Inhibiting proteoglycan synthesis to promote remyelination


Multiple sclerosis (MS) is a chronic demyelinating disease of the central nervous system (CNS), characterized by immune cell infiltration, demyelination and neuroaxonal damage. Remyelination is the generation of new myelin sheaths after injury; it occurs spontaneously in animal demyelinating models and human disease but the majority of lesions in MS patients fail to completely remyelinate.

In addition to providing rapid saltatory conduction of action potentials, myelin provides axons a source of metabolites for their general wellbeing; indeed, chronic demyelinated axons are more prone to irreversible damage and loss. It is therefore necessary to develop strategies to promote remyelination when it fails in MS and other demyelinating disorders.

For remyelination to occur, oligodendrocyte precursor cells (OPCs), which are situated throughout the adult CNS and are capable of making and remodelling myelin throughout the lifespan, must first proliferate and migrate into demyelinating lesions; subsequent maturation into oligodendrocytes, involving the extension of processes that contact, enwrap and compact around axons complete the remyelination program.

The cause of remyelination failure is likely several-fold and includes lesion-associated factors that impede any of the aforementioned steps.
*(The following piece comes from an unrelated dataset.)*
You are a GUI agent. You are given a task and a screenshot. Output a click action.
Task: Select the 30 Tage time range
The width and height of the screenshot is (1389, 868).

These inhibitory cues include Wnt and Notch signalling pathways, semaphorins, Lingo-1, myelin debris, as well as extracellular matrix (ECM) molecules such as hyaluronan and chondroitin sulfate proteoglycans (CSPGs).

CSPGs are a family of large molecules consisting of a single protein backbone tethered to few or many repeating disaccharide (glucuronic acid and N-acetyl-galactosamine) polymers called chondroitin sulfate. Further heterogeneity of CSPG structure results from several sulfation sites by different enzymes on each disaccharide pair. CSPGs, which act as guidance and signalling molecules during development, maintain the structural integrity of the healthy CNS in specialized structures such as basement membranes, perineuronal nets and nodes of Ranvier.

In the damaged CNS, CSPGs become highly upregulated as part of the astrogliotic scar, and are potent inhibitors of axon regeneration after traumatic injury. Several approaches to neutralize CSPGs after injury have included digestion of CSPGs with the enzyme chondroitinase ABC, RNA interference of chain polymerization enzymes, and peptide blocking of protein tyrosine phosphatase sigma, one of the recently characterized CSPG receptors.

A number of CSPG members are upregulated in MS lesions, including versican, aggrecan and neurocan. Various researchers have previously shown that CSPGs inhibit morphological differentiation of OPCs in vitro and remyelination in vivo.

Researchers in the journal Nature Communications attempt two strategies to overcome the inhibitory nature of CSPGs on OPC growth: first, to screen for drugs that permit OPCs to grow in the presence of inhibitory CSPGs, and second, to test the efficacy of a small molecule CSPG synthesis inhibitor in novel applications to the CNS.

Authors show that in vitro, OPCs have dramatically reduced process outgrowth in the presence of CSPGs, and a medication library that includes a number of recently reported OPC differentiation drugs failed to rescue this inhibitory phenotype on CSPGs. They introduce a novel CSPG synthesis inhibitor to reduce CSPG content and find rescued process outgrowth from OPCs in vitro and accelerated remyelination following focal demyelination in mice.

Preventing CSPG deposition into the lesion microenvironment may be a useful strategy to promote repair in multiple sclerosis and other neurological disorders.